▶ _The request_: Copy all of the data below word for word, but leave out the pictures.

▶ _Provided data_:
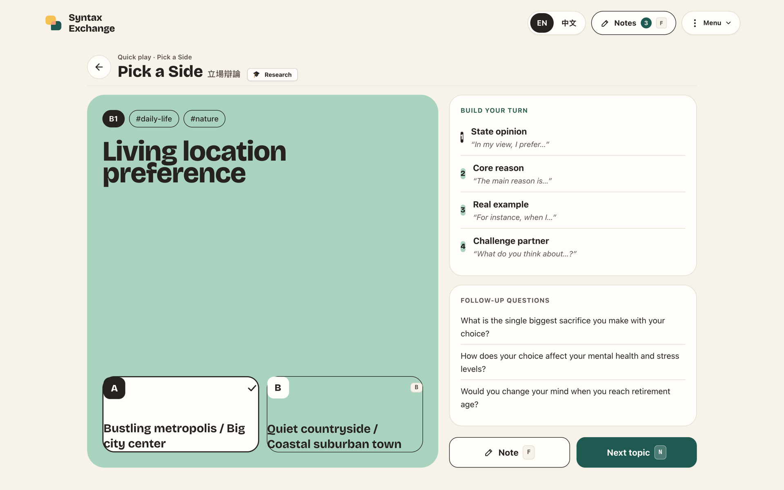Open the Core reason step
Viewport: 784px width, 490px height.
pyautogui.click(x=573, y=174)
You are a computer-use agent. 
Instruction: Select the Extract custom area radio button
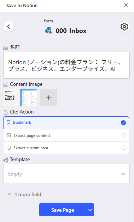pos(123,148)
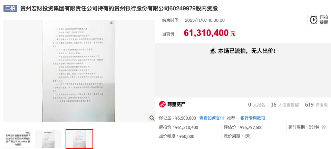Click the gavel icon next to 本场已流拍

[x=213, y=51]
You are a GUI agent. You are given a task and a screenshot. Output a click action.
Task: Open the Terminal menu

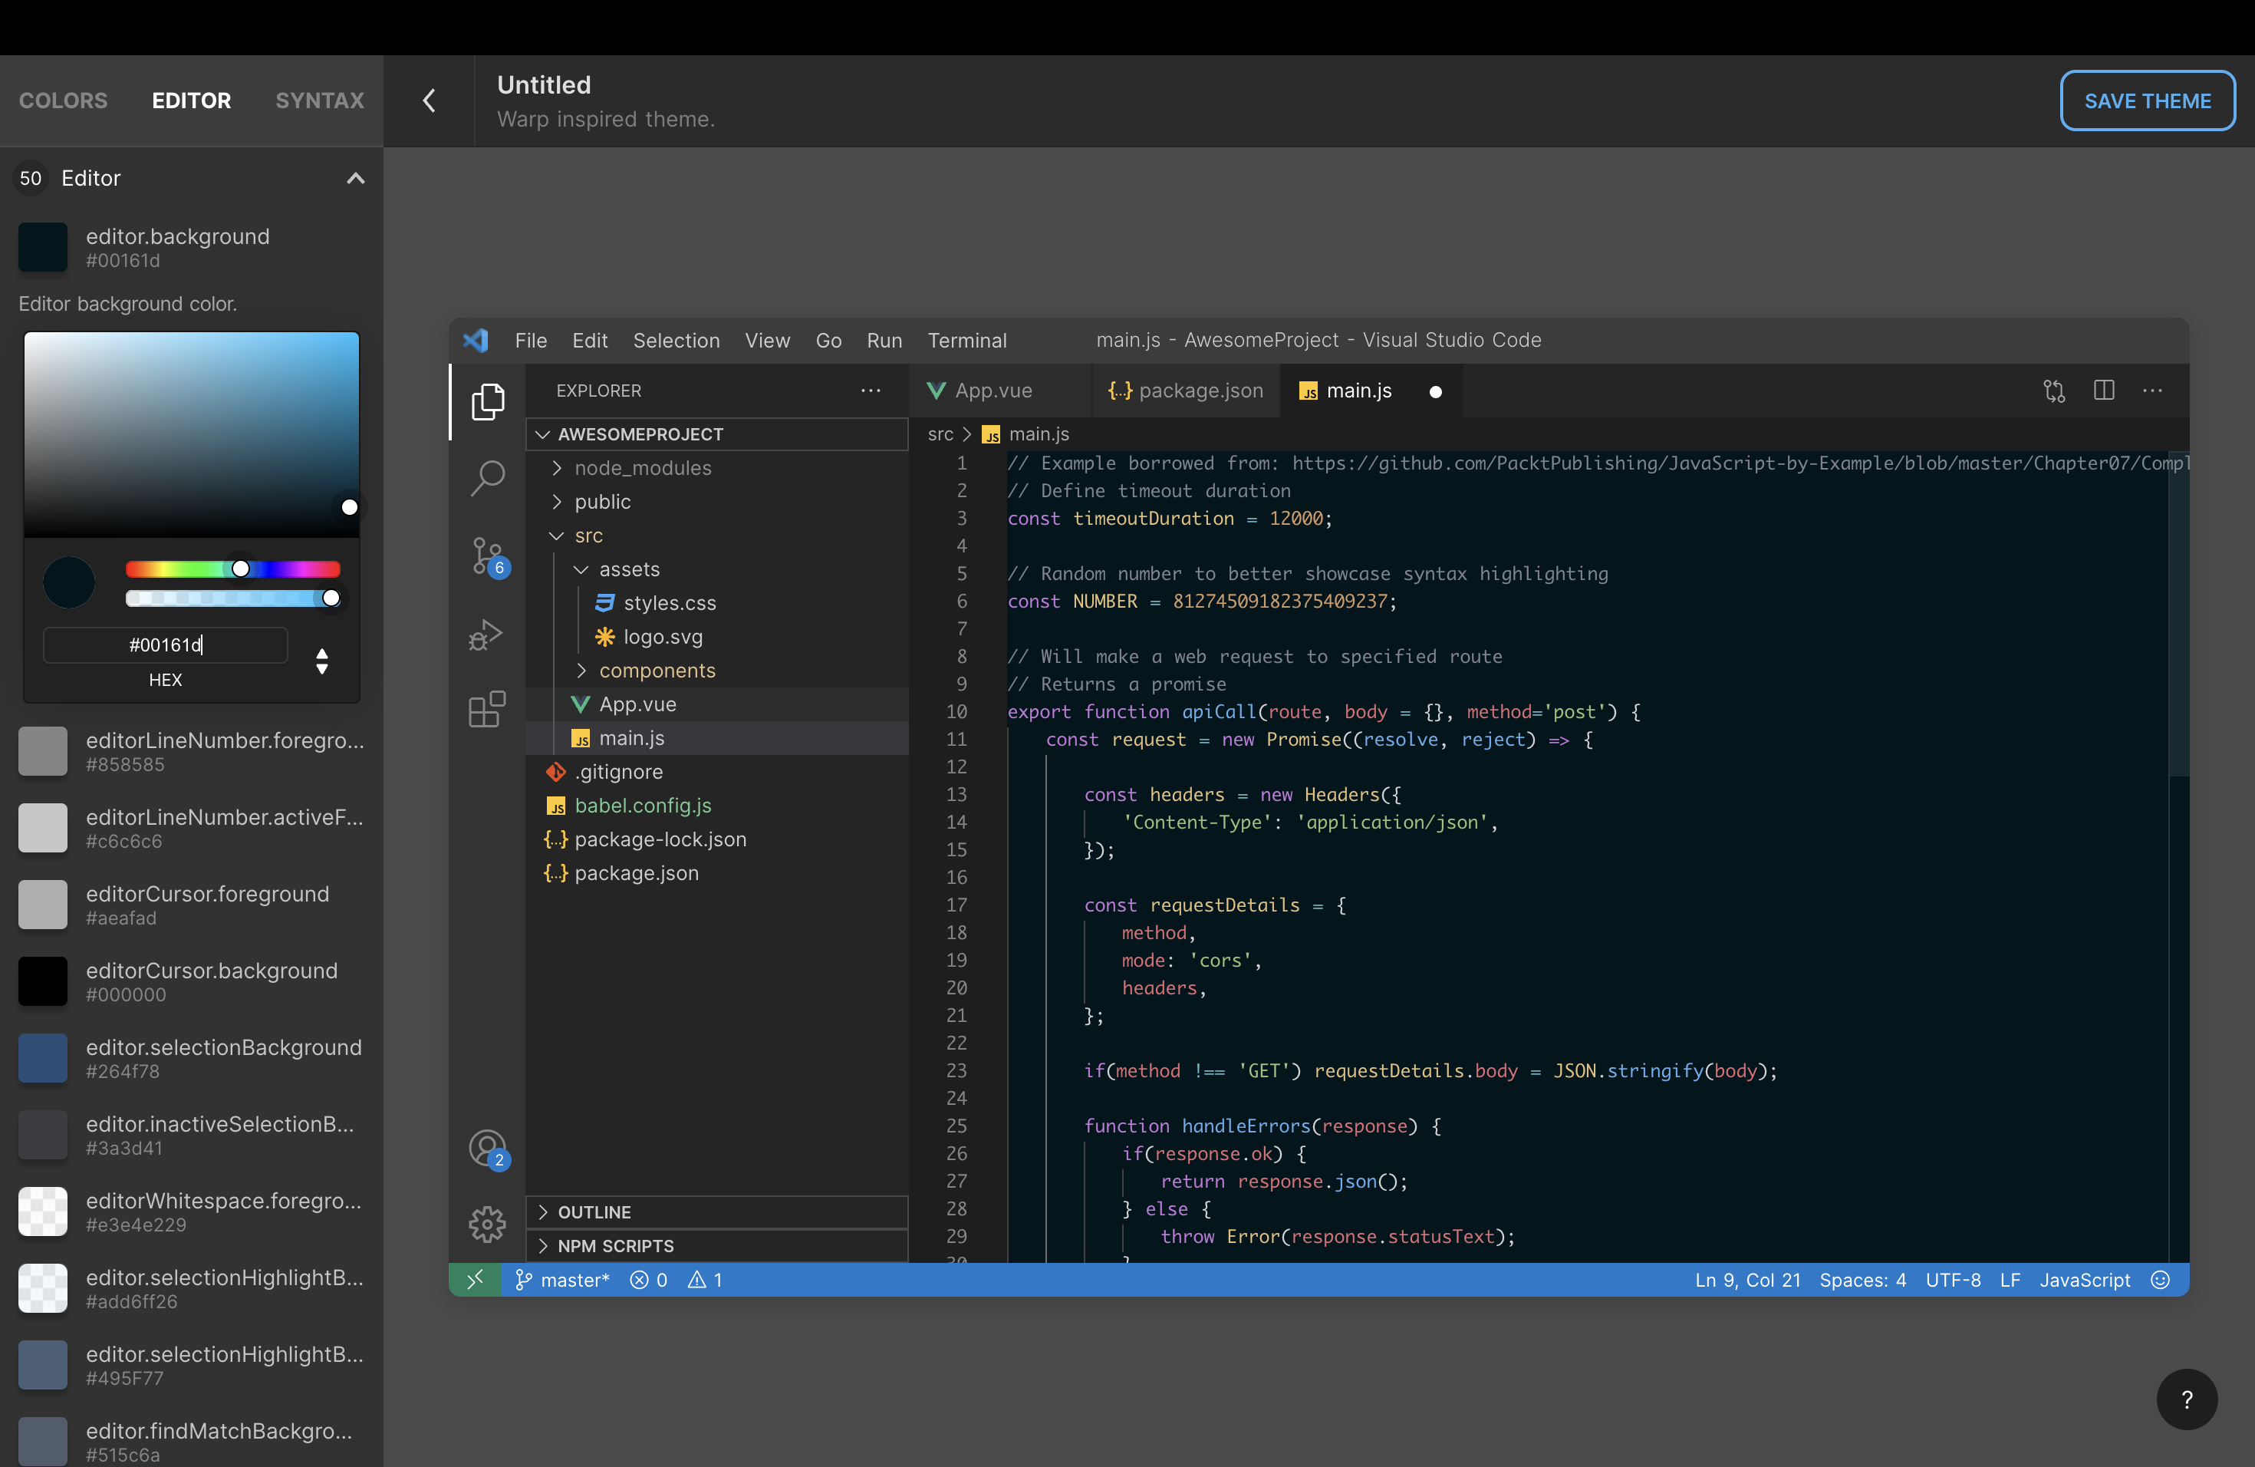click(966, 340)
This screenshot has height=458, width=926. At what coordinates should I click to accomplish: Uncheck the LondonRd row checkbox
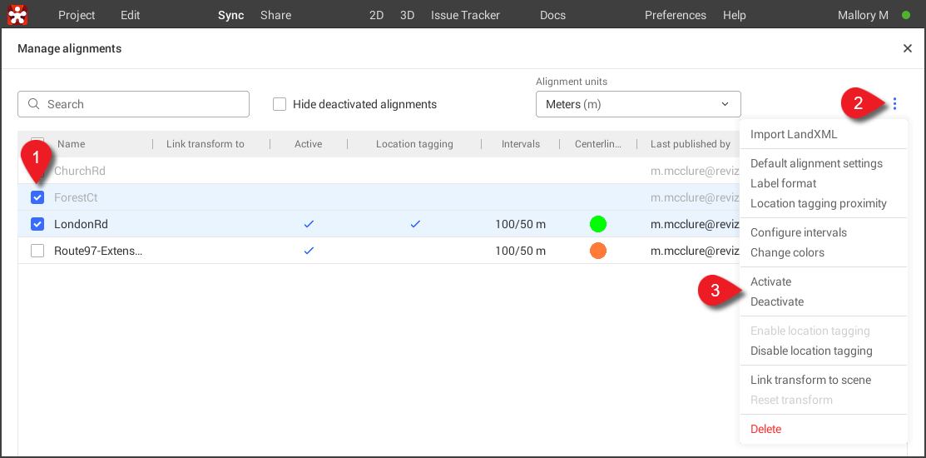(x=37, y=224)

▶ _Correct result_:
Open the Core reason step
Viewport: 784px width, 490px height.
pyautogui.click(x=573, y=174)
You are a computer-use agent. 
Instruction: Select the Extract custom area radio button
pos(123,148)
Click the gavel icon next to 本场已流拍

[x=213, y=51]
You are a GUI agent. You are given a task and a screenshot. Output a click action.
Task: Open the Terminal menu

click(966, 340)
This screenshot has height=458, width=926. At what coordinates should I click to accomplish: Uncheck the LondonRd row checkbox
(x=37, y=224)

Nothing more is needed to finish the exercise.